From my mother, I got a love of Frank Sinatra and his music. So, when his daughter, Nancy, started her career as a singer and “actress”, I liked her music as well but wasn’t a rabid fan.
(About 1975, my then-wife and I, and some friends drove from Salt Lake City to Las Vegas for a weekend. We saw Liberace in concert for about $10.00 per ticket, but I couldn’t talk my wife and the other couple into spending about $18.00 IIRC to see Frank Sinatra at Caesars. A regret to this day.)
In 1966, the bishop of my ward in Sandy, UT who was a true Mormon asshole and who shall remain nameless (PLUS, the same guy was my seminary teacher, so I got a double dose of his assholery. He wasn’t very good at either of those callings, but that’s another story. The summer of 1966, he was on a rant in more than one meeting about the “smut” that was Nancy Sinatra’s song, These Boots Are Made for Walking.

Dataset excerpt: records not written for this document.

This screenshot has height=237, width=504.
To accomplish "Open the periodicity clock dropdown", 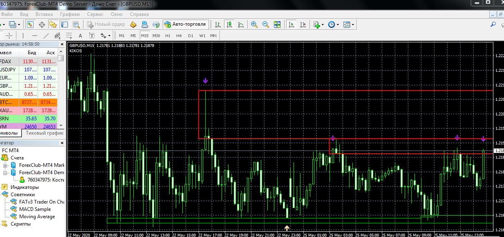I will click(x=332, y=24).
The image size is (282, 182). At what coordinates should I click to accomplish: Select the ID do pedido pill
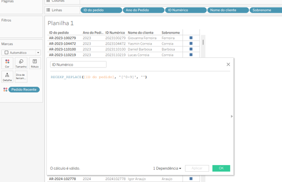[x=101, y=10]
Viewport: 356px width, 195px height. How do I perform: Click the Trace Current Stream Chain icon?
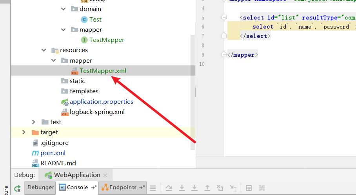click(x=262, y=188)
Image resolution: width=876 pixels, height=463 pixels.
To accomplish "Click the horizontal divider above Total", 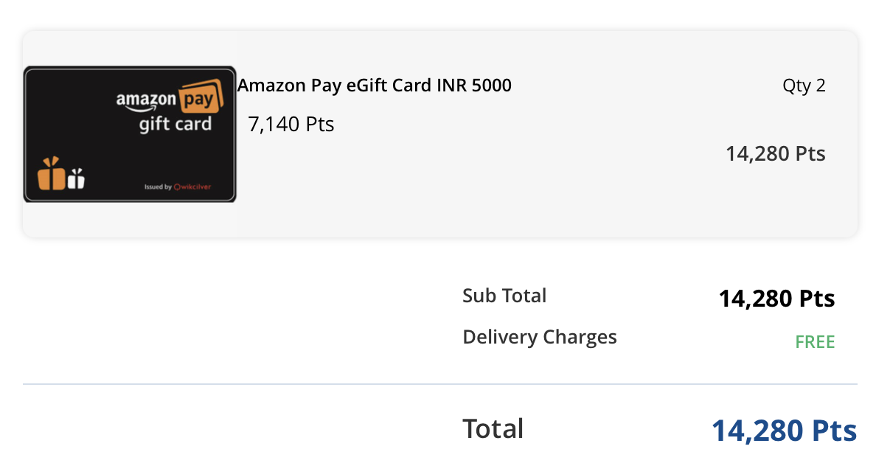I will (440, 384).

It came out in February 1966, and it was a huge radio hit. Bishop Asshole told us that under no circumstances were we to watch or listen to this smutty song. (I think he even suggested that we turn the radio dial if it came on in the car). And he kept it up in seminary classes regularly. The seminary teacher I had the year before did the same thing with “I Can’t Get no Satisfaction". He was a bishopric counselor to Bishop asshole.)
Keep in mind, you couldn’t go to YouTube to watch these songs on demand nor could you hear it on your phone or connect in your car radio by Bluetooth to listen to it. (Yes, I did that).
On Facebook, I belong to a “group” called Vintage LA. I’ve never lived in LA nor never wanted to, but like some of the history of the city. The woman who runs the group is Alison Martino, the daughter of Al Martino (The Godfather, anyone?) and she posts lots of interesting things. She’s not as old as Nancy Sinatra (she’s 47, I think) but she has a true love of LA history and she had a post about Nancy and that song recently.
Not that I had forgotten, but it reminded me what an awful Mormon Bishop Asshole must have been to spend so much of his time (and ours) worrying and praying about how that pretty lame song was affecting good Mormon boys and girls of that time.